Exercise directions: Type out the data exactly as given. Skip any image.

Pixel coordinate grounding data:
Content starts
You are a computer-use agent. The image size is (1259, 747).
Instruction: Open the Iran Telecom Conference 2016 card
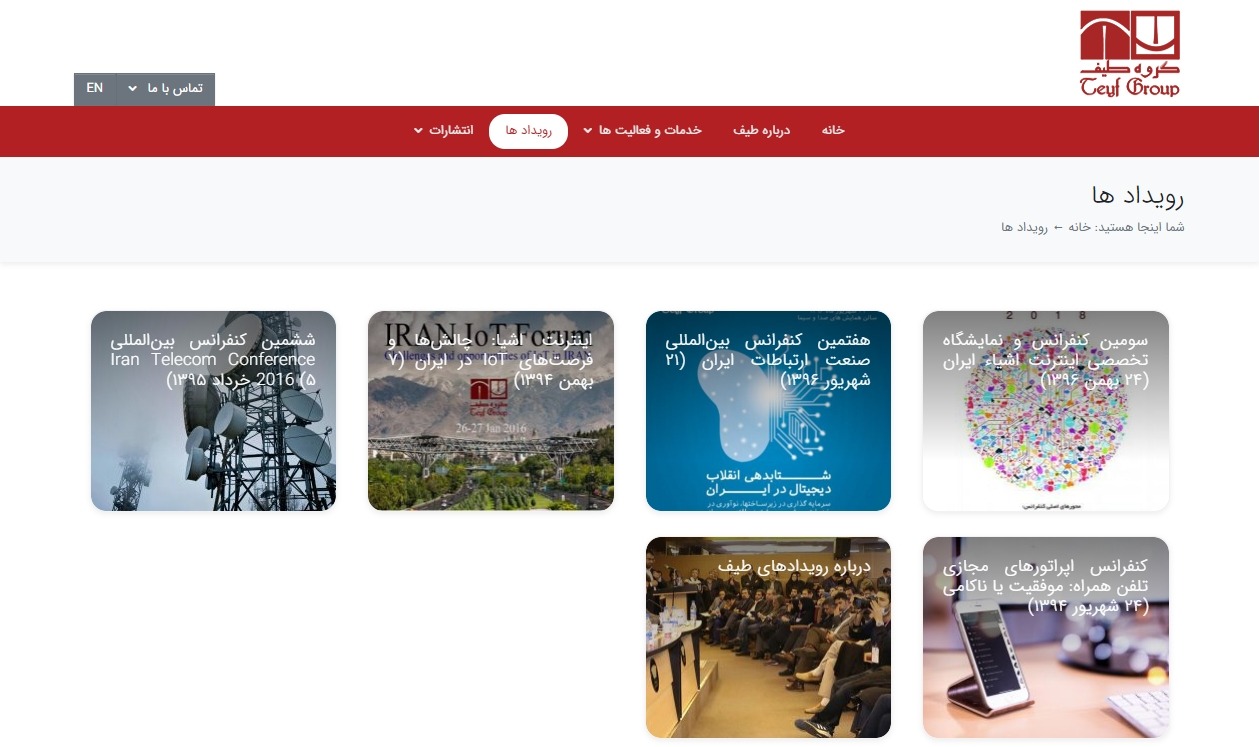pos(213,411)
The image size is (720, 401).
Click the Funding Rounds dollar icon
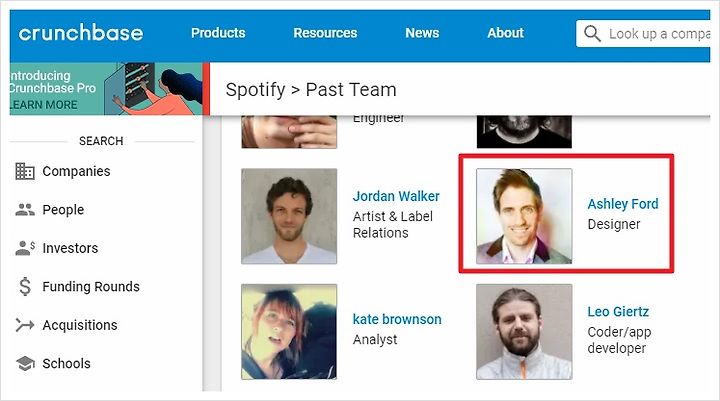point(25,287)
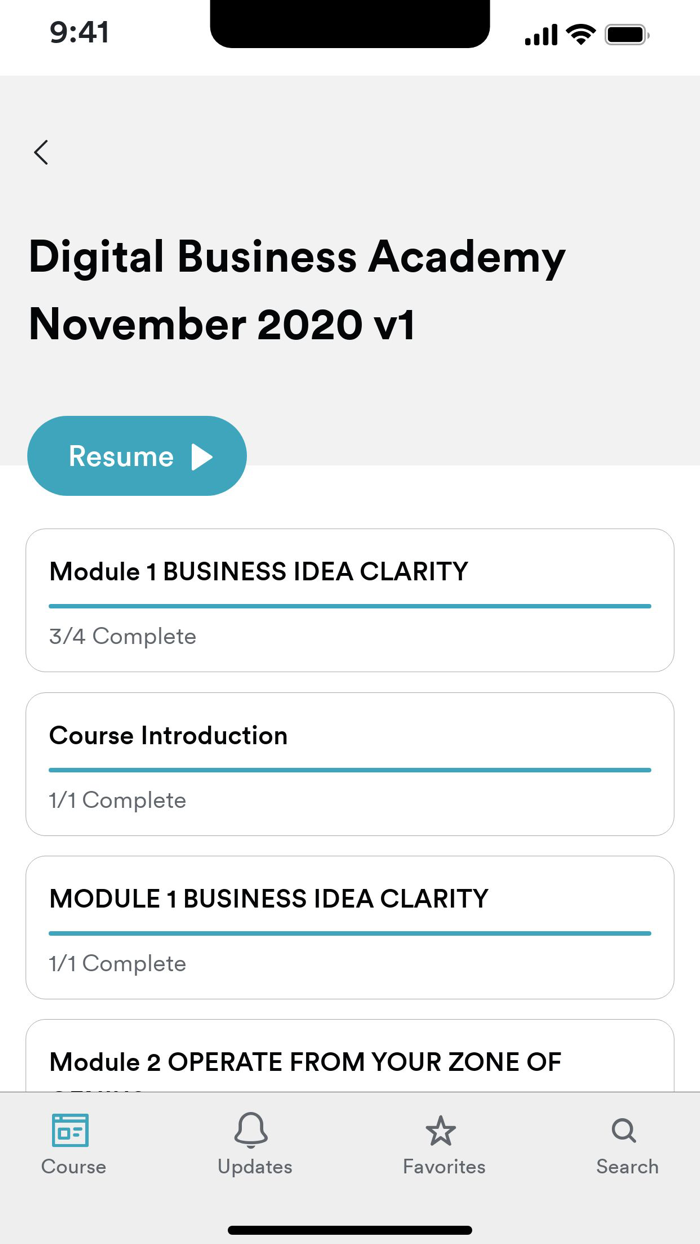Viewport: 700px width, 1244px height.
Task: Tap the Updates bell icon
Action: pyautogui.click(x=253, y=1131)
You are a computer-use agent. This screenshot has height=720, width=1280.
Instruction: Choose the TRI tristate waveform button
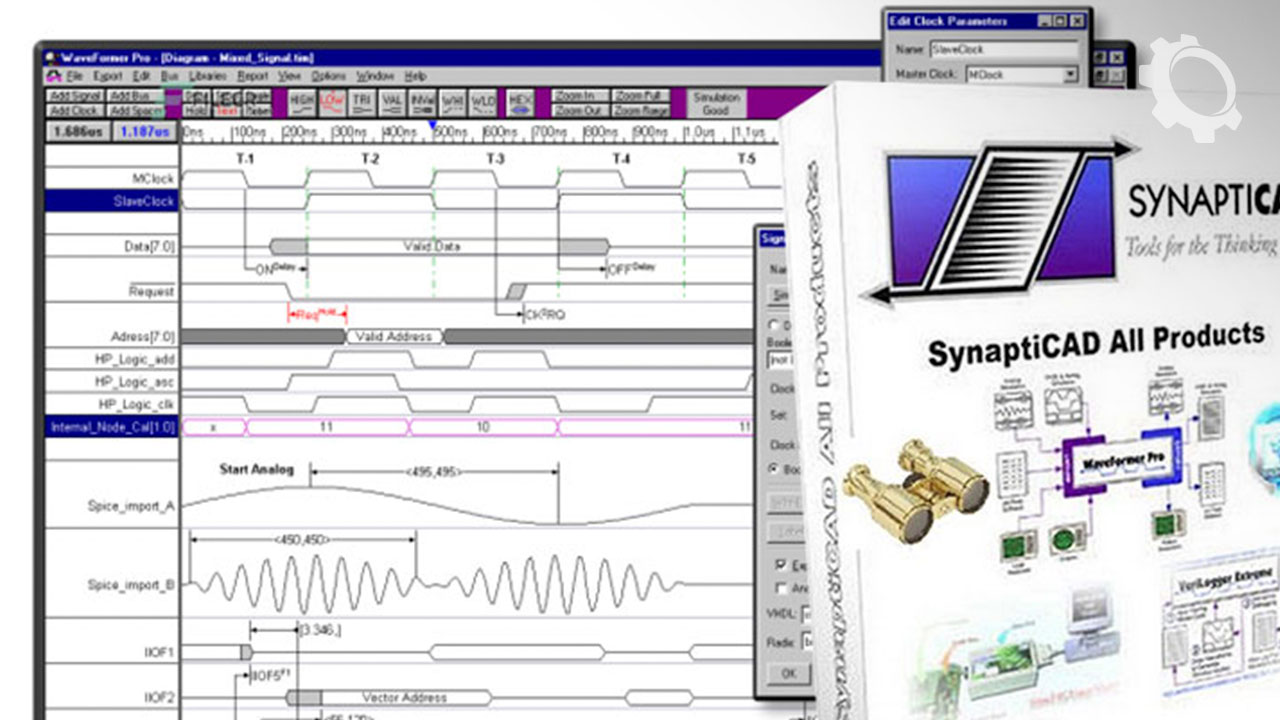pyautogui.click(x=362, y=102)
Content ends
Task output:
You are a computer-use agent. The image size is (1259, 747).
Instruction: Open the Iran Telecom Conference 2016 card
pos(213,411)
The image size is (720, 401).
Click the Funding Rounds dollar icon
point(25,287)
Viewport: 700px width, 1244px height.
Task: Tap the Updates bell icon
Action: pyautogui.click(x=253, y=1131)
You are a computer-use agent. This screenshot has height=720, width=1280.
Instruction: Choose the TRI tristate waveform button
pyautogui.click(x=362, y=102)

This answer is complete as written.